# 原文
_ _ _ _
PPI(プロトンポンプ阻害薬)の長期投与について

PPI(プロトンポンプ阻害薬)は、胃潰瘍・十二指腸潰瘍の治療、予防、逆流性食道炎の治療に使用される薬です。

商品名では、以下の4種類あります。

  • オメプラール
  • タケプロン
  • パリエット
  • ネキシウム

従来のPPIよりも強力に胃酸の分泌を抑制する、PCAB(カリウムイオン競合型アシッドブロッカー)と呼ばれる薬剤も2015年に発売されています。

商品名は以下です。

  • タケキャブ

PPIやPCABの安全性は比較的高いと考えられていますが、胃酸の分泌を強力に抑制することから、いろいろな副作用が心配されているのも事実です。

PCABに関しては、1年以上の長期投与の安全性についての報告はまだ少ないです。
_ _ _ _
# データ
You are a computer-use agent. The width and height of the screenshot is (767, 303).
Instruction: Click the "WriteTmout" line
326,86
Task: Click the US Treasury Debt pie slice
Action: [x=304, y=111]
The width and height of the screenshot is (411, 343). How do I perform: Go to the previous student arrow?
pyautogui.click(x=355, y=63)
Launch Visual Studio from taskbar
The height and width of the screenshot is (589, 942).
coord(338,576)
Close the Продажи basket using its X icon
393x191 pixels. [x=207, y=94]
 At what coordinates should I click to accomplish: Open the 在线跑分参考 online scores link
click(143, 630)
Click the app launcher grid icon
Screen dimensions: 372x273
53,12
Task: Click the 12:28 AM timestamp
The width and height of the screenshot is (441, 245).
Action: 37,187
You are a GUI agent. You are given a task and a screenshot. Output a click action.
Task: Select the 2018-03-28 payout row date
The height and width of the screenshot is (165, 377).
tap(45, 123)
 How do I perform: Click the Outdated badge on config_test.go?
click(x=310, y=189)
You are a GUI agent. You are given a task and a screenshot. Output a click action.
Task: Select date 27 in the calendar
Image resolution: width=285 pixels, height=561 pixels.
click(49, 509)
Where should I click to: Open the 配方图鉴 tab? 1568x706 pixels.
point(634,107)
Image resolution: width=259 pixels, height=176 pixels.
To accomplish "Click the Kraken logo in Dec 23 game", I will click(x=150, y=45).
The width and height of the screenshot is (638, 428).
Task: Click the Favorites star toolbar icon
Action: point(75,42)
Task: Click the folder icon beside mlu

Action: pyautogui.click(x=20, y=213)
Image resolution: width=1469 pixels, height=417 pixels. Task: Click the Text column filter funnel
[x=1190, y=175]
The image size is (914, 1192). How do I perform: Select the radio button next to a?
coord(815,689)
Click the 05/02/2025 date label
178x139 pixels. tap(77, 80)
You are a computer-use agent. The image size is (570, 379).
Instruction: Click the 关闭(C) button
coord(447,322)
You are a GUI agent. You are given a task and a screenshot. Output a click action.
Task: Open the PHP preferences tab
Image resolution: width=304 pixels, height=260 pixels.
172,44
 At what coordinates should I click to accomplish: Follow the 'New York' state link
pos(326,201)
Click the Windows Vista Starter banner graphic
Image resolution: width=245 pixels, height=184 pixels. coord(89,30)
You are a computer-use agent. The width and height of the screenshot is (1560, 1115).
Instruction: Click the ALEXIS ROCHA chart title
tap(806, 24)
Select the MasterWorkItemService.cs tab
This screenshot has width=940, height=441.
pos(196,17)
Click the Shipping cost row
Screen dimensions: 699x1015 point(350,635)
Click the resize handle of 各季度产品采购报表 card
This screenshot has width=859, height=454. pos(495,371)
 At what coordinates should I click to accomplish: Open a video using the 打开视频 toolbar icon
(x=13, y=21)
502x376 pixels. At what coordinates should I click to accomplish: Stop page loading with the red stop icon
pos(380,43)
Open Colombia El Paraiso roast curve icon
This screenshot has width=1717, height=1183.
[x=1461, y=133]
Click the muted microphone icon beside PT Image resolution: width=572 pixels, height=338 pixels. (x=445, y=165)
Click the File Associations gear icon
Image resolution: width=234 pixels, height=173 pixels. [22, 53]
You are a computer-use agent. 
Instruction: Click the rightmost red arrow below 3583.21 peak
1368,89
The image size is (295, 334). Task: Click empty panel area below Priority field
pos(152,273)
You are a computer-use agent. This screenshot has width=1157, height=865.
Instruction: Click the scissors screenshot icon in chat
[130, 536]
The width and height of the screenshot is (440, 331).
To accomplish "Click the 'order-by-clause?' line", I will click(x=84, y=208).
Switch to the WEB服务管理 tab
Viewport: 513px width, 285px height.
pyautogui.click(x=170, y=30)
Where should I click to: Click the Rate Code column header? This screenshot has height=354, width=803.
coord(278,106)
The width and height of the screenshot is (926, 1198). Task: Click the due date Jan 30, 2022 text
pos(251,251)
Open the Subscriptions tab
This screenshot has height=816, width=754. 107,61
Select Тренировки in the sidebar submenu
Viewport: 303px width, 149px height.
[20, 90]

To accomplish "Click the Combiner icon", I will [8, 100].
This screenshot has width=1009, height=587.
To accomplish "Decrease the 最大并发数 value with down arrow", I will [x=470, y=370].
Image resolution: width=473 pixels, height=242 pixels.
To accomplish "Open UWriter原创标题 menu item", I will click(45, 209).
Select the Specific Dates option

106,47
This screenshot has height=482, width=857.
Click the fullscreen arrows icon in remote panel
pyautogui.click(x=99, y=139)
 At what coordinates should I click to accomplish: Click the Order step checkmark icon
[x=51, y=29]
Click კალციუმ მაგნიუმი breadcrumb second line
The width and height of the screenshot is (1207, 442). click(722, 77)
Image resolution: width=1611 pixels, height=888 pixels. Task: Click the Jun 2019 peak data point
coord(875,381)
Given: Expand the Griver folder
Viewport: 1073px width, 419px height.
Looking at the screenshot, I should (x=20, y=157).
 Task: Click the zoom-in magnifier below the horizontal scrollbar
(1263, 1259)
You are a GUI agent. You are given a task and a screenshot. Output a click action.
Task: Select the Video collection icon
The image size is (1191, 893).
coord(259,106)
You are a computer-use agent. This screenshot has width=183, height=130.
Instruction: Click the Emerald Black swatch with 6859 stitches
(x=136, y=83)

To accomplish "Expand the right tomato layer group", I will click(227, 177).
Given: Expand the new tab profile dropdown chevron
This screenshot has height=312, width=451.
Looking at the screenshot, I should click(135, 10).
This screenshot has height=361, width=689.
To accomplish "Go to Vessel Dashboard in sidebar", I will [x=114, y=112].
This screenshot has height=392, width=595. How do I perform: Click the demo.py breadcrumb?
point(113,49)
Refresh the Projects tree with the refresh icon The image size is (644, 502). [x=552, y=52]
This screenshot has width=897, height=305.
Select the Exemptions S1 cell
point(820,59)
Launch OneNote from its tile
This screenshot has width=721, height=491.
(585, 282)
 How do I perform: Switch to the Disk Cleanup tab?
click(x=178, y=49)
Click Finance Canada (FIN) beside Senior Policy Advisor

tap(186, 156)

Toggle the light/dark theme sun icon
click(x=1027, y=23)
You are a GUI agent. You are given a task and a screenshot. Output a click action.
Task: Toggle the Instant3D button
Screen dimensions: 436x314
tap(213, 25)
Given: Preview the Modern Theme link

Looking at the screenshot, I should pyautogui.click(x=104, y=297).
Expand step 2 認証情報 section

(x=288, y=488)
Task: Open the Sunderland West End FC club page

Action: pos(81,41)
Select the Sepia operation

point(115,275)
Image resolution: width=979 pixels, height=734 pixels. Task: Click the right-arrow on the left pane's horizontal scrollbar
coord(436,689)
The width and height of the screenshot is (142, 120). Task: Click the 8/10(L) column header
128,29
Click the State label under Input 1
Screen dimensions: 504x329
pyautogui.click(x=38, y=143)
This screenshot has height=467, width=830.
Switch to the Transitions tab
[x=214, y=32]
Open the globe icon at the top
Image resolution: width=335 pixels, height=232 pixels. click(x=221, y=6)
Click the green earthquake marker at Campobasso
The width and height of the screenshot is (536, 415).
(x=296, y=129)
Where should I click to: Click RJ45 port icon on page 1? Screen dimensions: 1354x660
_ _ _ _
# 設問
• a. PPIの長期投与についての原文によると、PCABと呼ばれる薬剤は何年に発売されましたか?
• b. PPIの長期投与についての原文にある次の一文を英語に訳してください:「PPI(プロトンポンプ阻害薬)は、胃潰瘍・十二指腸潰瘍の治療、予防、逆流性食道炎の治療に使用される薬です。」
• c. PPIの長期投与についての原文を、最後の文の後から書き継いでください。

# 各設問の解答
• a. 2015年

• b. PPIs (proton pump inhibitors) are drugs used to treat and prevent gastric and duodenal ulcers and to treat reflux esophagitis.

• c.
PPIに関しては、長期投与に関連して発生する副作用についての報告がいくつかあります。

2019年に、1万7000人以上を対象に、PPI開始後3年間経過をみて副作用について調べた研究があります。

この研究において、統計学的な有意差をもってPPIの服用で生じた副作用は腸管感染症だけでした。

検討対象人数や経過観察期間について不十分だという意見もありますが、PPIの長期投与に関連する副作用発生の頻度は高いものではないと考えられます。

以下に、PPI長期投与に関連する副作用として、その可能性が懸念されているものを列挙します。

  • 腸管感染症
  • 胃のカルチノイド腫瘍
  • 胃ポリープ
  • 貧血
  • 肺炎
  • 骨粗鬆症、骨折
  • 胃癌
  • 大腸癌
  • 認知症
  • 腎機能障害
  • collagenous colitis

『胃食道逆流症(GERD)診療ガイドライン2021』においても、「必要に応じた最小限の用量で使用することを提案する」と記載されています。

PPIやPCABについては、治療上の有効性は確立されているため、長期投与を行う場合は、その必要性を十分に検討し、定期的な内視鏡検査を行うなど、経過をみていく必要があると考えます。